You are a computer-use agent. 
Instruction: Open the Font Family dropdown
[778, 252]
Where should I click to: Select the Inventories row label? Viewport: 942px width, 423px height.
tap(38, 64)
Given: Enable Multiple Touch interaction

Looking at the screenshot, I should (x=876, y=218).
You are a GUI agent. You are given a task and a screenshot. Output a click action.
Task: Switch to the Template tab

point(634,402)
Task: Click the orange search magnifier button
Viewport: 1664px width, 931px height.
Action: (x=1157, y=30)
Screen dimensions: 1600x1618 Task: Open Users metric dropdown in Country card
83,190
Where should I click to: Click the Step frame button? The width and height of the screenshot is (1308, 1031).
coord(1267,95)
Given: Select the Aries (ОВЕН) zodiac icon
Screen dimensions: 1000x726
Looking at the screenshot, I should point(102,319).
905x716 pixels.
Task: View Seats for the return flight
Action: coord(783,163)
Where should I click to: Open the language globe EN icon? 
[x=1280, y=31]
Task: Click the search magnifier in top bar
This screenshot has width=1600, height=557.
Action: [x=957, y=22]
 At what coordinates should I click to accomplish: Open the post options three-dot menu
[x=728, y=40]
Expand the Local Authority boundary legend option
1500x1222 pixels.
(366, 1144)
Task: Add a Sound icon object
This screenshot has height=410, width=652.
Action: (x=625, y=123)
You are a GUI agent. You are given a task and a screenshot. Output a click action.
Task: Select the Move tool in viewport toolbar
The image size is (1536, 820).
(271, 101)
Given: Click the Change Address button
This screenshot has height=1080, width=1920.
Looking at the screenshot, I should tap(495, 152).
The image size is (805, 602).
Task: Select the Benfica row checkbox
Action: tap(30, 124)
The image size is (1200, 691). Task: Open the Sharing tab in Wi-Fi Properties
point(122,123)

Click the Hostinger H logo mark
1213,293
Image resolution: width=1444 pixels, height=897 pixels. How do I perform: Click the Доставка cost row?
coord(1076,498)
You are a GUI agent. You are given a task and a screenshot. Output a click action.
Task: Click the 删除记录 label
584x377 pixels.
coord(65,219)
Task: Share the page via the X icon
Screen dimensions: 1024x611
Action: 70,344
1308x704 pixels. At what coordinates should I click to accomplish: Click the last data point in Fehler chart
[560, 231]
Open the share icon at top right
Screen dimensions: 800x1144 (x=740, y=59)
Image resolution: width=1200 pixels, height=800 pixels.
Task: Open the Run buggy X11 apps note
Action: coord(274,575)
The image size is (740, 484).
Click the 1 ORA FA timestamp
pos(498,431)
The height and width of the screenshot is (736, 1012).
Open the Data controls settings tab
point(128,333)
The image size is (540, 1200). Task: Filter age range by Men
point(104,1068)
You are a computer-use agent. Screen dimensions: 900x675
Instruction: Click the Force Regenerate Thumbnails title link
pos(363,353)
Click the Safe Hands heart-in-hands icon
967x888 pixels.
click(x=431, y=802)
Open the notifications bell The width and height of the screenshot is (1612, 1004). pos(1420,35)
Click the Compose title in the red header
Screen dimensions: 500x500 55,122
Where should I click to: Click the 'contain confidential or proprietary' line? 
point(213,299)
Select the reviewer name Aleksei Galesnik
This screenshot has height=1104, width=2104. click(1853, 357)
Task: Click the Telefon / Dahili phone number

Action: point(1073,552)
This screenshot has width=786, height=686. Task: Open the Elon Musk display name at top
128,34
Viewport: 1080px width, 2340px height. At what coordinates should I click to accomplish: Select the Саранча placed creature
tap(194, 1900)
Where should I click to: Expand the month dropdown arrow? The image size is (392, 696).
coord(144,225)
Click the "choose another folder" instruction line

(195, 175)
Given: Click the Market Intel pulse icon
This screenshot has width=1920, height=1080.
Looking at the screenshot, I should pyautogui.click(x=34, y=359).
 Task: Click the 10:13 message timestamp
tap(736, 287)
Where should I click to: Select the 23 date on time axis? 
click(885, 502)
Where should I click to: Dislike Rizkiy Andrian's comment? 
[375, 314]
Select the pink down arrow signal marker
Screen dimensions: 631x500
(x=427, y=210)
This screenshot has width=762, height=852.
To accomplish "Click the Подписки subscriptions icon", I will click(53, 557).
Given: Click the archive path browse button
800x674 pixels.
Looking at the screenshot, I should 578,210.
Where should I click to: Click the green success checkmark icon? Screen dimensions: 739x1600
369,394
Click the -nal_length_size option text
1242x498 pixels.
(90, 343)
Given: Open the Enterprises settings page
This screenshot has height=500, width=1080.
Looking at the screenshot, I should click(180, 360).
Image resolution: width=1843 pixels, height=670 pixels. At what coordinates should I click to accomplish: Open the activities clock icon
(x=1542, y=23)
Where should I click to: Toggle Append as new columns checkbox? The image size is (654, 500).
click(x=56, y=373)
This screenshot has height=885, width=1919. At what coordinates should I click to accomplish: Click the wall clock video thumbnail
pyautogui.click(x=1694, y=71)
------------
» **EXERCISE AIM**: Count the lines of the records above that contain the word "dimensions", and give only the number.

» **EXERCISE OUTPUT**: 8